グルコーストランスポーター1欠損症における新規診断法の確立と簡便な食事療法の開発

研究課題

研究課題/領域番号 19K08322
研究機関大阪大学

研究代表者

青天目 信  大阪大学, 大学院医学系研究科, 講師 (30570072)

研究期間 (年度) 2019-04-01 – 2024-03-31
キーワードグルコーストランスポーター1欠損症 / 先天代謝異常 / 食事療法 / 移行期医療 / 回帰分析
研究実績の概要

この研究は、グルコーストランスポーター1欠損症(Glut1欠損症)の成人期における妥当な食事療法を検討し、開発することを目指している。2019年度は、成人期の自然歴を小児期の自然歴と対比するため、自然歴研究、および食事療法の有効性について検討し、2020年度は、新規に患者が多数診断されたことを踏まえ、発達・神経学的所見と髄液等との対応について検討した。2021年度は、食事療法を導入して安定期にある患者について、食事中の糖質を増やした患者の経験を後方視的にまとめた。
自然歴研究から、髄液糖と重症度について回帰分析を行った。重症度として、新版K式小児発達検査2001における発達指数(developmental quotient: DQ)、小脳運動失調の重症度スケール(Scale for the assessment and rating of ataxia: SARA)を用いて評価した。乳児期以降診断例で中等度の関連を認めた。乳児期診断例でも髄液糖とDQの間に中等度の関連を認めた。共分散分析を行うと、乳児期以降診断例と乳児期診断例ではp=0.002で両者が同じである仮説は棄却された。乳児期以降診断例で、髄液乳酸を測定していた患者について、同様の回帰分析を行ったところ、髄液糖、髄液乳酸とDQ、SARAの間には、中等度の関連を認めたが、髄液糖と髄液乳酸の間には相関係数は中等度であった。髄液糖と髄液乳酸を説明変数、DQとSARAを目的変数として重回帰分析を行ったところ決定係数が高値となり、髄液糖と髄液乳酸は独立して重症度に寄与することが判明した。
以上の自然歴研究について、論文化ができた。

現在までの達成度 (区分)
現在までの達成度 (区分)

2: おおむね順調に進展している

理由

自然歴研究を行い、新しい知見を得られ、論文化することができた。日常的な臨床でも、新たな患者の診断も進み、患者数も増えている。思春期に至った患者において、食事療法をやや緩めても問題ないことは、臨床経験からは言えると考えられる。成人期に至った患者でも同様であった。特に、成人期に至った患者では、知的障害を有して自立できない患者が多いことから、家族の元を離れて入所する場合の食事療法をどのように維持するかということは非常に大きな問題である。診療している成人患者で、家族の元を離れて入所している患者が2名おり、どこまでケトン食療法を緩められるかは、入所している施設が異なるため、同列に比較することは難しい。ただ、入所している患者でケトン食療法を導入し、その後緩めることのできた症例1名、在宅から入所に移行した別の患者1名のケトン食療法の管理を経験し、大きく体調が崩れなかったため、今後の成人期の患者の管理法の構築は道半ばにある。

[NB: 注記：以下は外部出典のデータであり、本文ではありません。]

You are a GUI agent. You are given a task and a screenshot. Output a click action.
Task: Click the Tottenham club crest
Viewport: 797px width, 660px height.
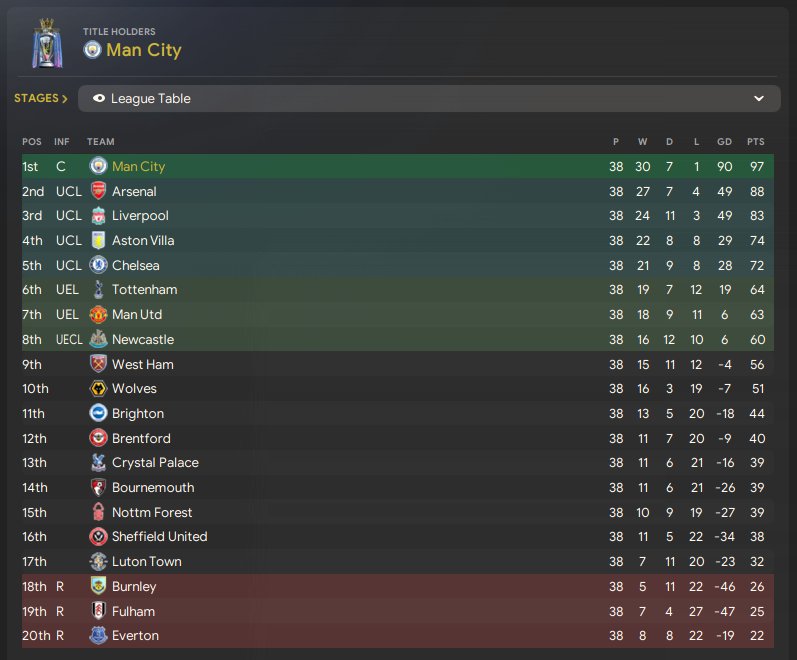[98, 290]
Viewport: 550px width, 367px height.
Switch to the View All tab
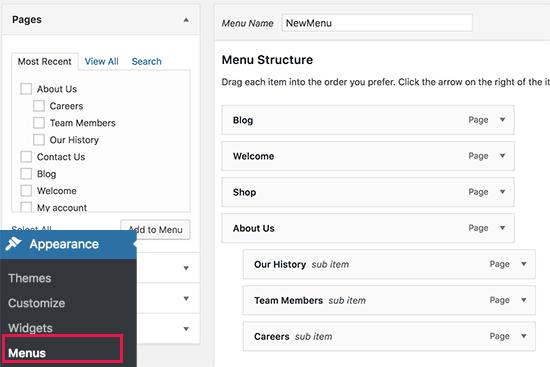(x=101, y=61)
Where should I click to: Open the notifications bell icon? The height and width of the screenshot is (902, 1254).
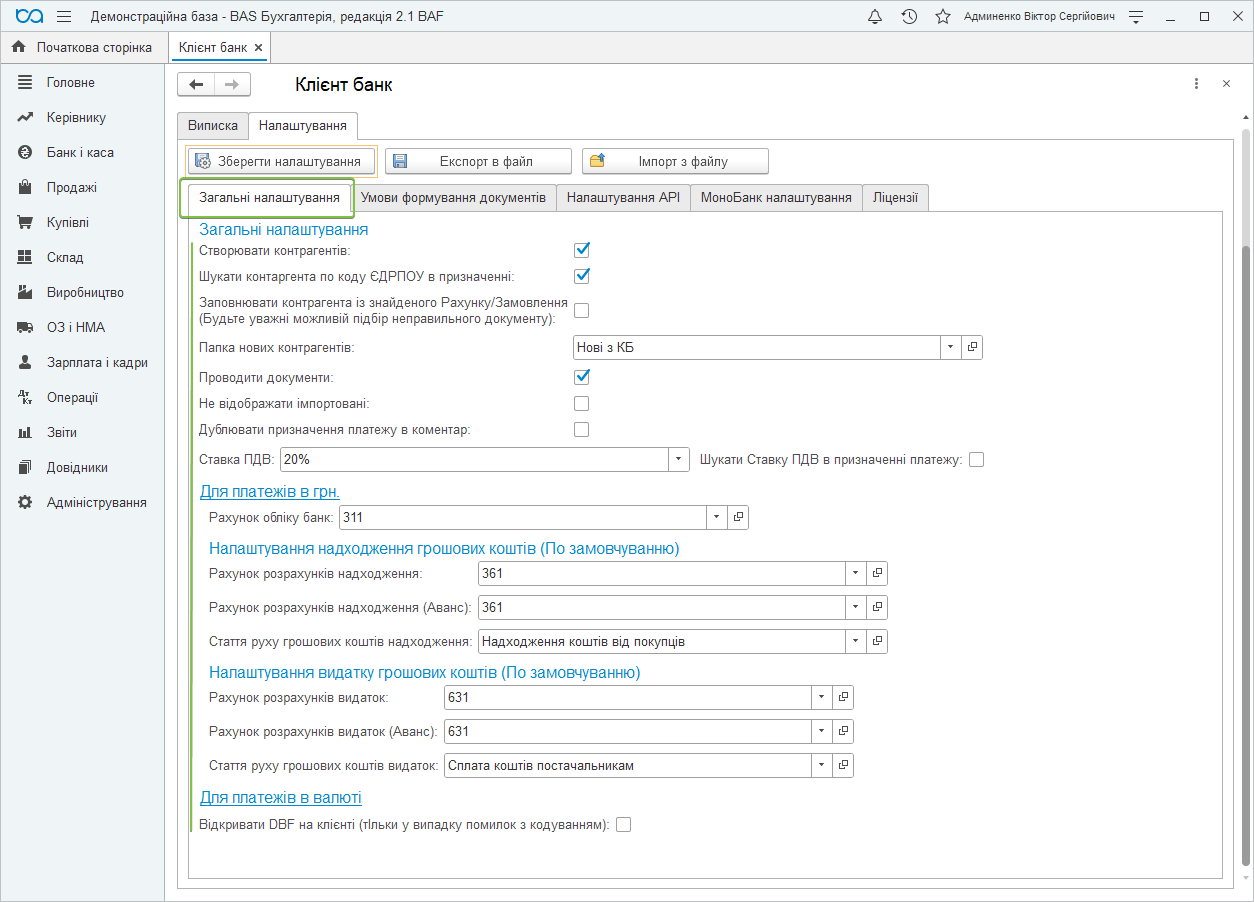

長期にわたりケトン食療法を行った場合に出現する副作用についても検討を行い、家族例のある症例での脂質異常症、尿路結石、思春期以降の肥満の発生には注意が必要である一方、動脈硬化性変化や脂肪肝は認めていない。

今後の研究の推進方策

食事療法中の様々な年齢の患者について、在宅でケトン食療法を行っている患者について、通常のケトン食療法を行っている時の血糖とケトン体の日内変動を把握する。食事内容を記録して栄養士にて、1食ごとの総カロリー、糖質・脂質摂取量、ケトン比を求めて、それが血糖値やケトン体の日内変動にどのような影響を与えているのかを検討する。また、それを年齢により異なるかを検討する。
ついで、神経症状が発現した時の血糖値やケトン体を測定する。血糖値やケトン体の絶対値と食事との関係を調べ、ついで、神経症状と血中濃度に対応があるかを検討する。

次年度使用額が生じた理由

新型コロナウイルス感染症蔓延に対する病院での対策に時間をとられ、倫理委員会書類の作成などに時間をさけなかった。
今年度、血糖・ケトン体測定装置を購入して、研究を進める予定である。

  • 研究成果

    (4件)

すべて 2023 2022

すべて 雑誌論文 (2件) (うち国際共著 1件、 査読あり 2件、 オープンアクセス 1件) 学会発表 (2件) (うち招待講演 1件)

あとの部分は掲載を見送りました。